Reproduce the entries shown below only from the line with "aircraft (101, 583)" down to the line with "Coding Career Preparation (31, 2472)", keeping both end lines and copying each one exactly.

'''

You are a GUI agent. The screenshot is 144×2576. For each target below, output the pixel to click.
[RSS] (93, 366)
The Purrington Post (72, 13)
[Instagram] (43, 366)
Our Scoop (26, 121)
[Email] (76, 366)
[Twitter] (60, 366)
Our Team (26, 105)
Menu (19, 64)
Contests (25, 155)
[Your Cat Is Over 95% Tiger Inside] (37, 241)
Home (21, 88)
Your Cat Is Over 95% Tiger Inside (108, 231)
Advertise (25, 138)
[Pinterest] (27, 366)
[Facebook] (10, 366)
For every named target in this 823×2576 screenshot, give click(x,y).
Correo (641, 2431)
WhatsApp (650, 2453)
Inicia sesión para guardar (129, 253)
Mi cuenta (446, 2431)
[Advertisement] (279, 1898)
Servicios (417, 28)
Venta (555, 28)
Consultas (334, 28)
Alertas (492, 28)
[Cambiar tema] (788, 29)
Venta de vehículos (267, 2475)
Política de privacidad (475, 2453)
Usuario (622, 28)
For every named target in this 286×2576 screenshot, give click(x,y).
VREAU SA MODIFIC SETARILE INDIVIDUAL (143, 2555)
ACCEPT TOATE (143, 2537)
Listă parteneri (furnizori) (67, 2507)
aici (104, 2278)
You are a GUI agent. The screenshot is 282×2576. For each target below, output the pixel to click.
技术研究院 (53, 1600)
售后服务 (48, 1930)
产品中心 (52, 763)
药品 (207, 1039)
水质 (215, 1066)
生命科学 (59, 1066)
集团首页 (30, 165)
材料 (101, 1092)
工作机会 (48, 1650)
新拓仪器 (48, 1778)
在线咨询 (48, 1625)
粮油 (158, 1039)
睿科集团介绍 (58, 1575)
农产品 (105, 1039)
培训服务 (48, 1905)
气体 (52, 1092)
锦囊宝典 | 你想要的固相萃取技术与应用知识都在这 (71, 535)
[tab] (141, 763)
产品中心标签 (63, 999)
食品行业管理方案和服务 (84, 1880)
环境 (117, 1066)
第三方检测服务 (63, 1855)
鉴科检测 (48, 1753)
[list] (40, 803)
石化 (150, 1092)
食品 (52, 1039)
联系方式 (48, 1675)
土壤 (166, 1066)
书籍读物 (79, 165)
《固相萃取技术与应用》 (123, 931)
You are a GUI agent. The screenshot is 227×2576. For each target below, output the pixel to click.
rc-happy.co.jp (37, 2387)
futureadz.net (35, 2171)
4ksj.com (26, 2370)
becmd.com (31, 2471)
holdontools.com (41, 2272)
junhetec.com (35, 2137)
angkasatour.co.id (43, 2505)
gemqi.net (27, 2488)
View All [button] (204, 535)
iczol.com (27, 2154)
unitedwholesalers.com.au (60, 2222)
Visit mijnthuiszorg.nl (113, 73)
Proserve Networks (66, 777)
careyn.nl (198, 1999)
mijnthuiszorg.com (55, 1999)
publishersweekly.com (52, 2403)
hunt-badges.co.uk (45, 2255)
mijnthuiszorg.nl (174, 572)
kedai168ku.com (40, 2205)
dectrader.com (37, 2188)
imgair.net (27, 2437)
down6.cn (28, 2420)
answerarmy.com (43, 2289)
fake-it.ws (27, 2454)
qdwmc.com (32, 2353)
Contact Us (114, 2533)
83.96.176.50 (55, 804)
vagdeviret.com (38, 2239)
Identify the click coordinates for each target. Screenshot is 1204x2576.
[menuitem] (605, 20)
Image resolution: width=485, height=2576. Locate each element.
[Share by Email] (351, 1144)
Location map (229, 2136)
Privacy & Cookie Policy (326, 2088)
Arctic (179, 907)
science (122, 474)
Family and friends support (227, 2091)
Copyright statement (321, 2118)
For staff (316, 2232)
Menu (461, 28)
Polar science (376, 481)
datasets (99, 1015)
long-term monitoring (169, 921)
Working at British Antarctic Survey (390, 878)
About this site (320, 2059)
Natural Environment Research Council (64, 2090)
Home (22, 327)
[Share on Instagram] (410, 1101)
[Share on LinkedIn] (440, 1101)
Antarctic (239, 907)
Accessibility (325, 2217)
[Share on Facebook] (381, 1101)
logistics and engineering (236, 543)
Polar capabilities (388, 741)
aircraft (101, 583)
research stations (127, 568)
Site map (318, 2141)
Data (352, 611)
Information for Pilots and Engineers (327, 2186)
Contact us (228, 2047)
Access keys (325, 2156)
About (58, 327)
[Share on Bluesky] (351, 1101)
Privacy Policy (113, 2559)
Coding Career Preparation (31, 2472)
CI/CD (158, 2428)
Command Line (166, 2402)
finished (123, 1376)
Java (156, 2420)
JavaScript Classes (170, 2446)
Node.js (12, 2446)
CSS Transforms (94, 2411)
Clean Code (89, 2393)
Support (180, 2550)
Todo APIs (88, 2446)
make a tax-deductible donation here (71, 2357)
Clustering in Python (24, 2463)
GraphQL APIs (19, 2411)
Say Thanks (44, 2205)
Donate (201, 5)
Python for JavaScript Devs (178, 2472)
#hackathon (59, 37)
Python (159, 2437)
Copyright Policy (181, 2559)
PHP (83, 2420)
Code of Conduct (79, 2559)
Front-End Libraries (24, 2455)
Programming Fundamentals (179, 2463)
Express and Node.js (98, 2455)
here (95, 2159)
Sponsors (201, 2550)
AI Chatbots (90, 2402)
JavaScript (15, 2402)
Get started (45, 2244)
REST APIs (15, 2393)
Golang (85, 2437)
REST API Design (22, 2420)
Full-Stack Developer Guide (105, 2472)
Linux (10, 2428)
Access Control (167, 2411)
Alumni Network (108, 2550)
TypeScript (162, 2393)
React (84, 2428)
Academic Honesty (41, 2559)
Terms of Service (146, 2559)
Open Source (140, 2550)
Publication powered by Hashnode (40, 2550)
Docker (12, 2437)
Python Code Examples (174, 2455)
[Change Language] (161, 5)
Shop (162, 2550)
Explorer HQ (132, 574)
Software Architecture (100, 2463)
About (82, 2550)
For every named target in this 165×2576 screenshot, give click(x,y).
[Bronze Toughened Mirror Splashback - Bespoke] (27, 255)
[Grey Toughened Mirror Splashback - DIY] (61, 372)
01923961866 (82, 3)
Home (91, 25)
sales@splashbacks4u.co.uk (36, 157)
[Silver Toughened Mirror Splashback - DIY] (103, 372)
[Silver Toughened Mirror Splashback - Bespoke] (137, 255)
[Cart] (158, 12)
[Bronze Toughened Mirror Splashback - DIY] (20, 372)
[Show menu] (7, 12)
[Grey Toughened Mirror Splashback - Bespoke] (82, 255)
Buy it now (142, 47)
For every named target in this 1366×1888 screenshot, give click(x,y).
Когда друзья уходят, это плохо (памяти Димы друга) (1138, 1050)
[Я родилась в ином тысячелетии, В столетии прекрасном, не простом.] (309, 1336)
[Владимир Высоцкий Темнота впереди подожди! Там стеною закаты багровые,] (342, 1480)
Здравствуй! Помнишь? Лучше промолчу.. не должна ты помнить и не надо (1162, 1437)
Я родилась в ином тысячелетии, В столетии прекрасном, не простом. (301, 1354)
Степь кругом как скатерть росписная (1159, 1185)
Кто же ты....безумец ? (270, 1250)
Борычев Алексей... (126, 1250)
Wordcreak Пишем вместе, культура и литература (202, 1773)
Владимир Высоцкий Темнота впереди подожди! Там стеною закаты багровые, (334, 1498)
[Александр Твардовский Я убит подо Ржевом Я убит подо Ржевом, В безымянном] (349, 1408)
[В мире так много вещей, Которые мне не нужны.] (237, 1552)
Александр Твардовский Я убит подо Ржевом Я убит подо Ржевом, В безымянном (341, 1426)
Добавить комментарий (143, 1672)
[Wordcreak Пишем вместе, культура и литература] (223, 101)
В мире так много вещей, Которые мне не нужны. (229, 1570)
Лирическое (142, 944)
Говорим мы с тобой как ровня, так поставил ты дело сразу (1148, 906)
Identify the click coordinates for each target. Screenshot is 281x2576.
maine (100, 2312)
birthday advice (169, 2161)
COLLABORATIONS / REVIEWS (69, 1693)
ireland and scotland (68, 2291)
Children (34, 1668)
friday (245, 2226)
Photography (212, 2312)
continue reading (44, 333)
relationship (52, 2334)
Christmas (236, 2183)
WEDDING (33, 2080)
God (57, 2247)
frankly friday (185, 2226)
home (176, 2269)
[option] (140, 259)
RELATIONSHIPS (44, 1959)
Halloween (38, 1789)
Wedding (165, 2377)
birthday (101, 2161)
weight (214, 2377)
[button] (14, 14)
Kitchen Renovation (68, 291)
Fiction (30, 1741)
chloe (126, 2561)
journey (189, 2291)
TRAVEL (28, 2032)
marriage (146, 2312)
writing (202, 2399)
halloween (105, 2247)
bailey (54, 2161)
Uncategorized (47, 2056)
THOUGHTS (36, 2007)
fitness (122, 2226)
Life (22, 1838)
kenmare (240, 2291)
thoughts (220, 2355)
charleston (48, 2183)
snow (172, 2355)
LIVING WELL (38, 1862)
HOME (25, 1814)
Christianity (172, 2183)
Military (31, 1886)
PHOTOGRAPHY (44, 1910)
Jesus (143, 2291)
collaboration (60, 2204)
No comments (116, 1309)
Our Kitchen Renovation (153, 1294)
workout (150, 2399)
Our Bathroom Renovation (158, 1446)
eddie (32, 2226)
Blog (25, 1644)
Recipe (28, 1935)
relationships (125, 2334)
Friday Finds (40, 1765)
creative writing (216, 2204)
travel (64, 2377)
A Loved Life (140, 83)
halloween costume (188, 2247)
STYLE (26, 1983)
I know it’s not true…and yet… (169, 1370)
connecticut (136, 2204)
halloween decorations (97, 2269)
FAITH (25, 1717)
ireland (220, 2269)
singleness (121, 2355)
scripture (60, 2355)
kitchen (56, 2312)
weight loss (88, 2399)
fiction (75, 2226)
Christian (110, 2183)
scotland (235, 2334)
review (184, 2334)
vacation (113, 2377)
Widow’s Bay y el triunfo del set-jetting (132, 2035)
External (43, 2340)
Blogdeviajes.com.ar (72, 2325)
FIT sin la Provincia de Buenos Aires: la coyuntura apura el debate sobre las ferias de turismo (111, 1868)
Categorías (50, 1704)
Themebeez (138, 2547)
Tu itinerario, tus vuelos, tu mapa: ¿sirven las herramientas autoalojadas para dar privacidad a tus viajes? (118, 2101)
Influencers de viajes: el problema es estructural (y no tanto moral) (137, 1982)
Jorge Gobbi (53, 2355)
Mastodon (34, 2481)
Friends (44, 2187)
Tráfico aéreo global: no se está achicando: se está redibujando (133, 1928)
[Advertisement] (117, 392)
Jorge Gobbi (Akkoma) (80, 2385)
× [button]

'''

TASK RESULT
aircraft (101, 583)
research stations (127, 568)
Site map (318, 2141)
Data (352, 611)
Information for Pilots and Engineers (327, 2186)
Contact us (228, 2047)
Access keys (325, 2156)
About (58, 327)
[Share on Bluesky] (351, 1101)
Privacy Policy (113, 2559)
Coding Career Preparation (31, 2472)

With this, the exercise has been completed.